The directors of Netflix documentary Two Catalonias have returned a German award because the involvement of Catalonia’s former president Carles Puigdemont in the ceremony had ‘politicised’ the ‘neutral’ spirit of their work.
Alvaro Longoria, who made the film about the crisis sparked by Catalonia’s failed 2017 independence bid along with Gerardo Olivares, picked up the Cinema for Peace Foundation award from Puigdemont’s hands in Berlin on Monday night.
As well as handing out the prize for ‘cinema for peace and justice’, Puigdemont delivered a speech against a trial which has begun in Madrid of 12 Catalan independence leaders over the secession bid.
He also appeared on stage as a German soprano sang ‘Don’t Cry For Me, Catalonia’ – a version of ‘Don’t Cry For Me, Argentina’ from the hit musical ‘Evita’.

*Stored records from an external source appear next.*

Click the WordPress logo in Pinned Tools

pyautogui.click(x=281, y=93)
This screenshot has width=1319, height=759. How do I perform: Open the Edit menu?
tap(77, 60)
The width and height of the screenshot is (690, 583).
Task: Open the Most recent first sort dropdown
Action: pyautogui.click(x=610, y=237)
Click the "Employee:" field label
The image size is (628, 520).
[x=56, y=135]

‘We returned the prize this morning. It became a political rally which we did not want to take part in,’ Longoria told the AFP news agency by telephone from Berlin.
‘We felt it did not represent the spirit of the documentary, which is neutral, and that it failed our professional ethics. We do not want to be a tool of information manipulation,’ he added.
Longoria said he only decided to attend the ceremony after organisers promised the event would not be ‘politicised’ and that Puigdemont would only hand out the award.
Olivares, the documentary’s other director, declined to attend the ceremony after he learnt Puigdemont would be present.
Puigdemont, who left Spain days after Catalonia’s failed independence declaration on 27 October 2017, is not among the 12 defendants in the dock over the secession bid. Spain does not try suspects in absentia for major offences.